Exercise brief
Read the records below and report each line in which "beside" occurs.

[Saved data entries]
____

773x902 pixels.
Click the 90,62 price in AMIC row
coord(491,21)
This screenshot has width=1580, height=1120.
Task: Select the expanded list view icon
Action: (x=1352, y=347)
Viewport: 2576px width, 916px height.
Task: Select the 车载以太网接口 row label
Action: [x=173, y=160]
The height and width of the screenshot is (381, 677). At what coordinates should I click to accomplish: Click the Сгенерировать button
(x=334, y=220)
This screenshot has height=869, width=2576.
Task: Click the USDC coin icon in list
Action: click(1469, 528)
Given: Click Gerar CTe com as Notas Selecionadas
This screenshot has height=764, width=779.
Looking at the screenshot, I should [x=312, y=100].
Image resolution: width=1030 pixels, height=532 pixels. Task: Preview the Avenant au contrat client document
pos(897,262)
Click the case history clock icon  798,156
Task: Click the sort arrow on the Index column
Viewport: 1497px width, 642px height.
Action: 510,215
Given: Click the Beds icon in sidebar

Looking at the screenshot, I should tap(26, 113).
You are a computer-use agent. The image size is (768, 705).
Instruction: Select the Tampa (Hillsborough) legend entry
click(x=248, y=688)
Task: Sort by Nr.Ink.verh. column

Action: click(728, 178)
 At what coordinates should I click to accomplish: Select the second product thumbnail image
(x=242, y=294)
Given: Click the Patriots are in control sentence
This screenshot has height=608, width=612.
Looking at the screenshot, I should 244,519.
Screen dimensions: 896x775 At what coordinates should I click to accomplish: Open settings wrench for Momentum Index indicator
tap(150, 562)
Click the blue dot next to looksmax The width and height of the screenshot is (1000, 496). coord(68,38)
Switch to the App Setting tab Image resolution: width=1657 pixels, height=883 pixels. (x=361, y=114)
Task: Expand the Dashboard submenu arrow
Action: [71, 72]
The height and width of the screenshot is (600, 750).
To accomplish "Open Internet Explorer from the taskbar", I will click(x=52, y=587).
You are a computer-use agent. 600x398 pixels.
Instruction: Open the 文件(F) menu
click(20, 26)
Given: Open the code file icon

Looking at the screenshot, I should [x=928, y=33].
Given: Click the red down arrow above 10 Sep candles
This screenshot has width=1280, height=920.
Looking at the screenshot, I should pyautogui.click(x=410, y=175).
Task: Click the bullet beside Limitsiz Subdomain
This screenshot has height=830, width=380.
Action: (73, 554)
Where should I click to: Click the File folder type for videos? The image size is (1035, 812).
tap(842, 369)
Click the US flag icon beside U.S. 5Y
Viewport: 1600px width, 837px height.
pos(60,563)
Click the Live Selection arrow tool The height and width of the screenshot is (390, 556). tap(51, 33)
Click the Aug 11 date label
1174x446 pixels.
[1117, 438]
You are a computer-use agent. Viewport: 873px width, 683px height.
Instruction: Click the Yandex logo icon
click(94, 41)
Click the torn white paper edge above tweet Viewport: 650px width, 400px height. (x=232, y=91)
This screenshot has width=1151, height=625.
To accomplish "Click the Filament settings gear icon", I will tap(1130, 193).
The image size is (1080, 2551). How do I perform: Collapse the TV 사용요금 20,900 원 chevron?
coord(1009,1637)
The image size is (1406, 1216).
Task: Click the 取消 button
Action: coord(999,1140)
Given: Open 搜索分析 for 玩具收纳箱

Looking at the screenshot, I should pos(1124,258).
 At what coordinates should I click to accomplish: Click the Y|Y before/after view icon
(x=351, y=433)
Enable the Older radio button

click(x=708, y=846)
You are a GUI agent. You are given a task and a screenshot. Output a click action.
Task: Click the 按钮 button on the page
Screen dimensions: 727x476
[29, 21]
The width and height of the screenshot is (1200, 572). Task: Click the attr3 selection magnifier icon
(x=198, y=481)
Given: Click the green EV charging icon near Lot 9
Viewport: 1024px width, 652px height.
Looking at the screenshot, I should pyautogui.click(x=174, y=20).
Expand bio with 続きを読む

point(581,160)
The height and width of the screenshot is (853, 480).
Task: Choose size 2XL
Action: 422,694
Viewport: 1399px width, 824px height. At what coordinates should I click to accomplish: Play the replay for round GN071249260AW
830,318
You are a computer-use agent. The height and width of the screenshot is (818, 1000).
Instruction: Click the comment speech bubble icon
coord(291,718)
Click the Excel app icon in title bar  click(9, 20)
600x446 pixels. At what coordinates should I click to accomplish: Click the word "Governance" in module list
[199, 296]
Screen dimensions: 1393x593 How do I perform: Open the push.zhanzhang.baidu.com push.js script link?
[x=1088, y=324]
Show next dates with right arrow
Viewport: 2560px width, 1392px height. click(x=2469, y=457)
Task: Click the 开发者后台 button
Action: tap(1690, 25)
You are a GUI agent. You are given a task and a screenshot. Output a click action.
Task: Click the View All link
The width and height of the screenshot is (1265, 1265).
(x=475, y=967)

____

Output of the exercise
Task: Click the bullet beside Limitsiz Subdomain
Click the US flag icon beside U.S. 5Y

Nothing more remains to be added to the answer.